Job Examples#
Included here are a series of template job submissions, that may prove useful as a starting point for your own submission scripts.
Serial#
A fairly minimal example to run a serial code, using a default allocation of
1Gbyte of RAM, running for up to an hour, executing a binary example.bin
in
the current directory, and importing the environment from the submitting shell.
#$ -cwd -V
#$ -l h_rt=01:00:00
./example.bin
Serial, but needs more memory#
As above, but asking for additional memory, so 4.8Gbytes of RAM, which is the amount that balances with available cores on machines on ARC4.
#$ -cwd -V
#$ -l h_rt=01:00:00
#$ -l h_vmem=4.8G
./example.bin
Serial, but needs lots more memory#
If we find ourselves needing lots of memory per core (say above 10G) you may be better off targeting the large memory nodes.
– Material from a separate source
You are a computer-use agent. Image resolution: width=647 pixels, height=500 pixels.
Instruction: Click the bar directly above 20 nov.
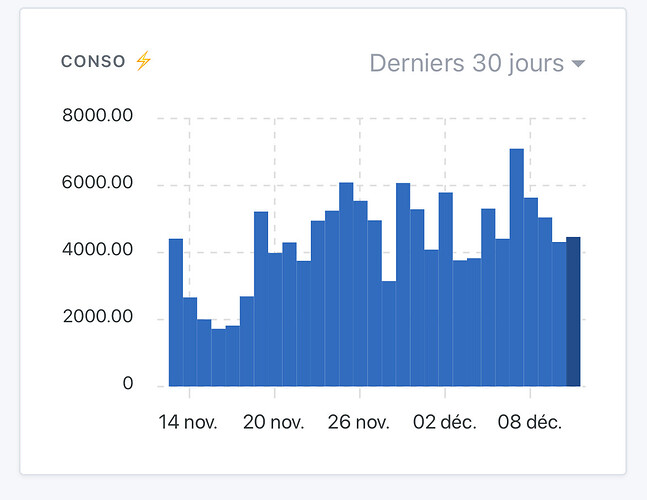click(x=275, y=320)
Here we’re asking for 200G, so we have to use the large memory nodes, as the normal nodes only have 192G available on ARC4.
#$ -cwd -V
#$ -l h_rt=01:00:00
#$ -l node_type=40core-768G
#$ -l h_vmem=200G
./example.bin
Threaded#
Here we’re asking for eight cores. Where we want to use the number of cores
we’ve been allocated, we can use $NSLOTS
, which ensures we don’t accidentally
use a different figure in two places in the job submission file.
#$ -cwd -V
#$ -l h_rt=01:00:00
#$ -pe smp 8
./example.bin -t $NSLOTS
Threaded, but gets upset by OpenMP hints#
The clues given by the scheduler to help with OpenMP codes can confuse some codes, which are technically OpenMP aware, but are being used in ways that don’t sit well with the hints. This removes the hints, allowing the Linux kernel to assign free cores as it sees fit.
#$ -cwd -V
#$ -l h_rt=01:00:00
#$ -pe smp 8
unset GOMP_CPU_AFFINITY KMP_AFFINITY
./example.bin -t $NSLOTS
Threaded, using a whole node#
Sometimes you may just want a whole node. Run this way, you get all the cores,
all the memory, all the local disk. If code needs to be told how many threads
to use, it can be passed $NSLOTS
.
#$ -cwd -V
#$ -l h_rt=01:00:00
#$ -l nodes=1
./example.bin -t $NSLOTS
MPI, small, single node#
If you’re wanting to run a small MPI job on a single node, you can run it as an smp job.
#$ -cwd -V
#$ -l h_rt=01:00:00
#$ -pe smp 8
mpirun example.bin
MPI, small, run anywhere#
If you’re wanting to run an MPI job, and you’re not sensitive to having all the processes on a single machine, you can ask for them to be spread anywhere across nodes. There’s no guarantee what the scattering is, so you may have 8 cores on one node, spread across eight nodes, or somewhere in between.
#$ -cwd -V
#$ -l h_rt=01:00:00
#$ -pe ib 8
mpirun example.bin
MPI, using a whole node#
Like with the threaded example, we can assign a whole node. mpirun
itself
doesn’t need to be told how many cores to run on, as it detects that
automatically. This delivers much more consistent compute performance than
that previous two options, since you’re the only job running on the nodes
you’re using.
#$ -cwd -V
#$ -l h_rt=01:00:00
#$ -l nodes=1
mpirun example.bin
MPI, using more than one node#
Running on more than one node is identical to running on a single node. For more advanced examples, including mixed OpenMP/MPI codes, see the Advanced examples.
#$ -cwd -V
#$ -l h_rt=01:00:00
#$ -l nodes=3
mpirun example.bin
Using a GPU#
Using a GPU uses simplified syntax, and like asking for a whole node, you don’t need to ask for RAM/CPU/disk to go with the GPU. Our page on General Purpose GPU provides more details.
#$ -cwd -V
#$ -l h_rt=01:00:00
#$ -l coproc_v100=1
./example.bin